Reclami di essere accettato in Cristo? Forse ha fatto la stessa esperienza del figlio prodigo: sei stato baciato dal Padre, abbracciato dal suo amore, accettato nella sua casa. Se sì, probabilmente credi: “Sono seduto con Cristo nei luoghi celesti”. Se sì, allora dov’è la tua gioia? Vedi la festa del Padre, i canti, le danze, la gioia del cuore?

Forse la scena più eloquente di questa parabola è quella finale, dove il fratello maggiore torna a casa dal lavoro. Nonostante la festa in casa, lui rimane fuori, guardando dalla finestra. A sua sorpresa, vede il padre danzare gioioso per il fratello prodigo.

Che sia ben chiaro: anche il fratello maggiore è ben accetto. Ma la parabola fa capire che è triste e miserabile. Perché? In tutti quegli anni col padre, non è mai entrato nella gioia della casa del padre. Non ha mai goduto le benedizioni che il padre gli ha messo a disposizione. Infatti, alla fine, il padre gli ricorda tutte le benedizioni che sono state sempre sue: “Tu sei sempre con me, ed ogni cosa mia è tua” (Luca 15 :31).

Io ti chiedo: hai sperimentato le piene benedizioni della tua accettazione? Gesù spiegò chiaramente che siamo la gioia e la delizia del nostro Padre celeste. Egli gioisce per noi. Ma se non entriamo mai nella sua casa e non riposiamo nella nostra accettazione, lo priviamo di quella gioia.

Ti esorto: lascia i tuoi peccati e i tuoi obiettivi mondani.

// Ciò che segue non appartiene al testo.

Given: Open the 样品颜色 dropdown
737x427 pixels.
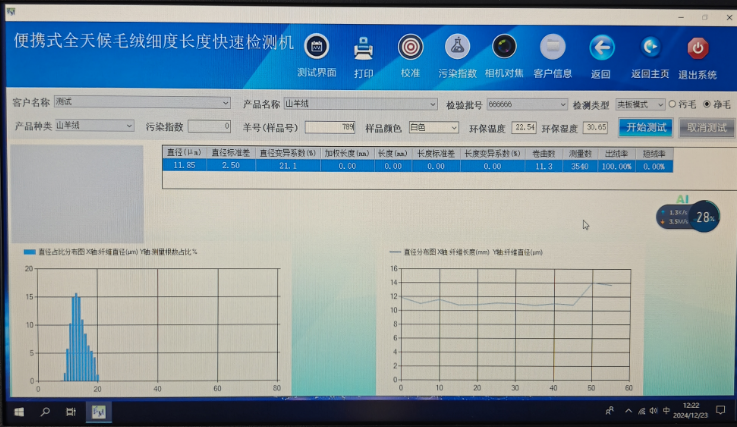Looking at the screenshot, I should (x=454, y=127).
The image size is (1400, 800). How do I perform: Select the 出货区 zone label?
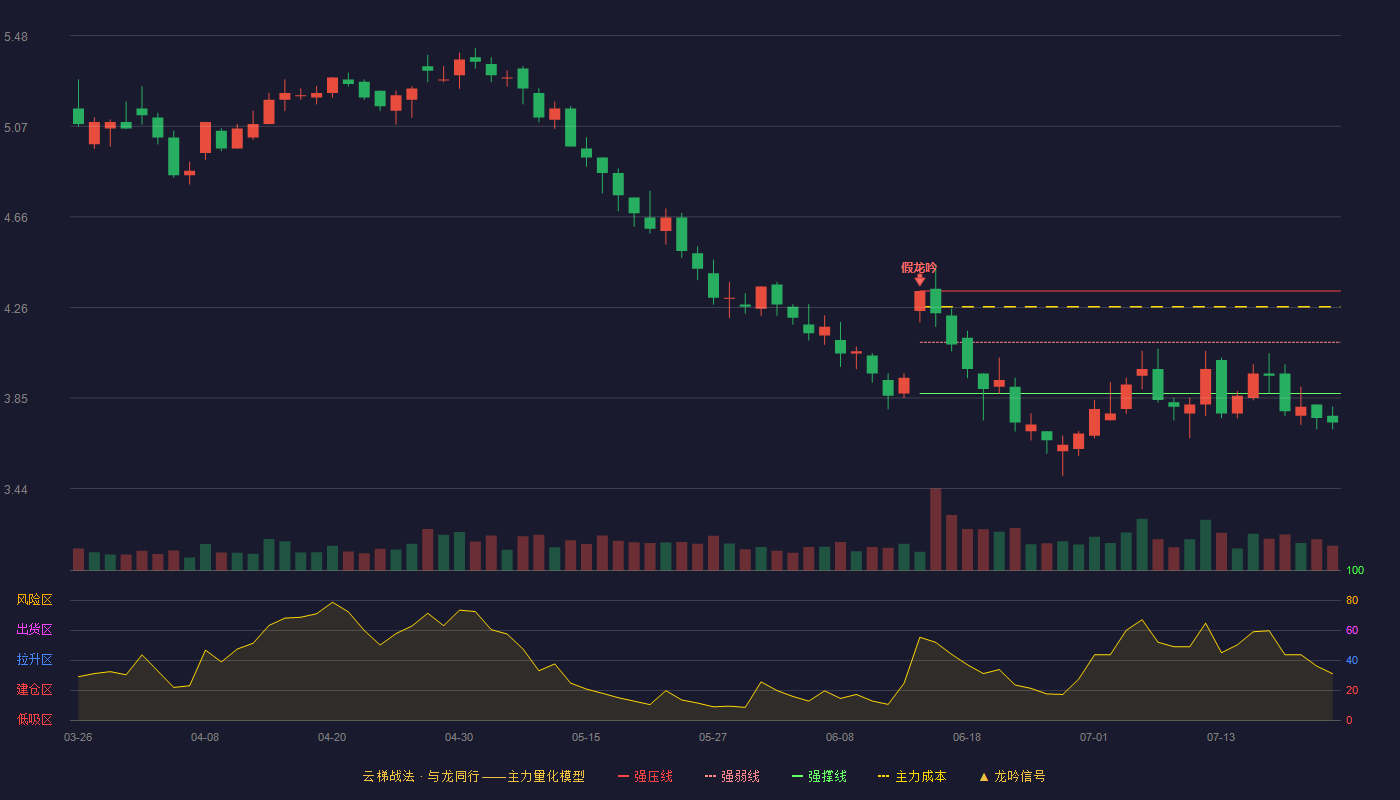pyautogui.click(x=34, y=630)
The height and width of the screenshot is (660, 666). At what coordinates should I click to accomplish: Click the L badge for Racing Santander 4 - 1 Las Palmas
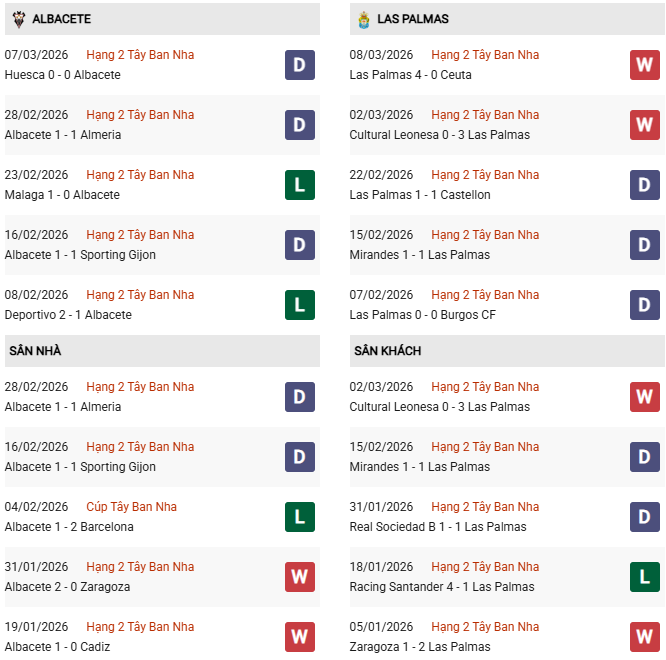click(x=645, y=577)
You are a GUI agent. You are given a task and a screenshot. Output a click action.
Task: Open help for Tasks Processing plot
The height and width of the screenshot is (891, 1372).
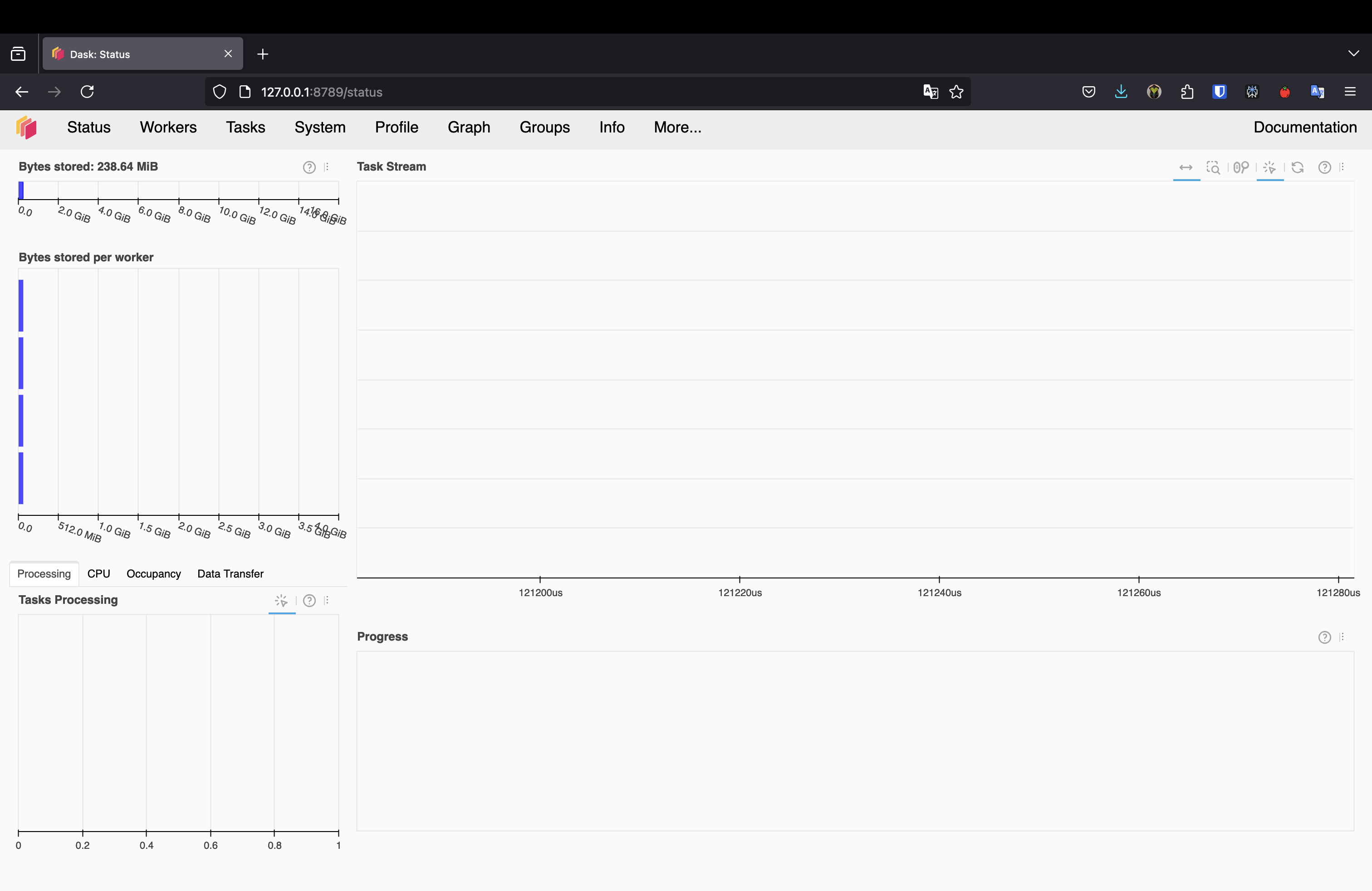coord(309,601)
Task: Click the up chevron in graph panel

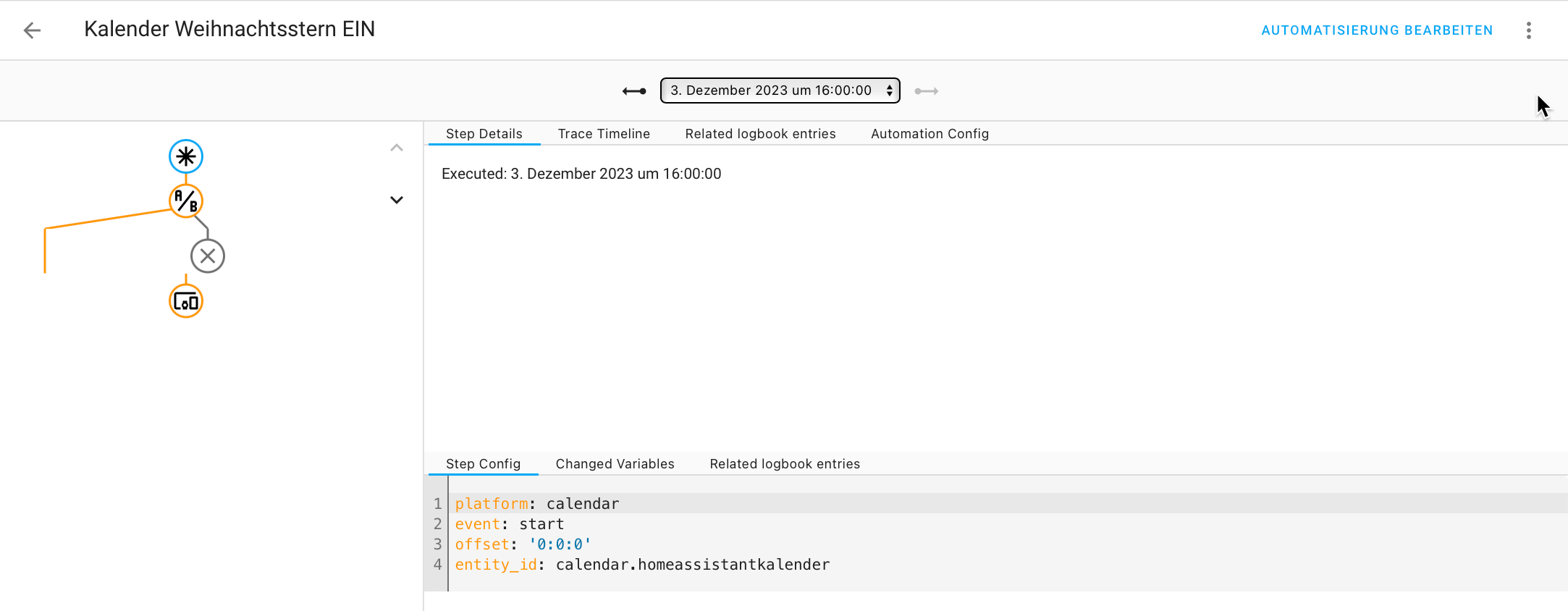Action: click(x=396, y=148)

Metti da parte ogni peso carnale che ti impedisce di correre. E prendi la tua posizione in Cristo. Egli ti ha chiamato ad entrare nella gioia della tua accettazione. Allora, quando ti sveglierai domani mattina, ti ritroverai a gridare: “Alleluia, sono stato accettato da Dio. Il mio cuore abbonda di ringraziamento e di gioia”.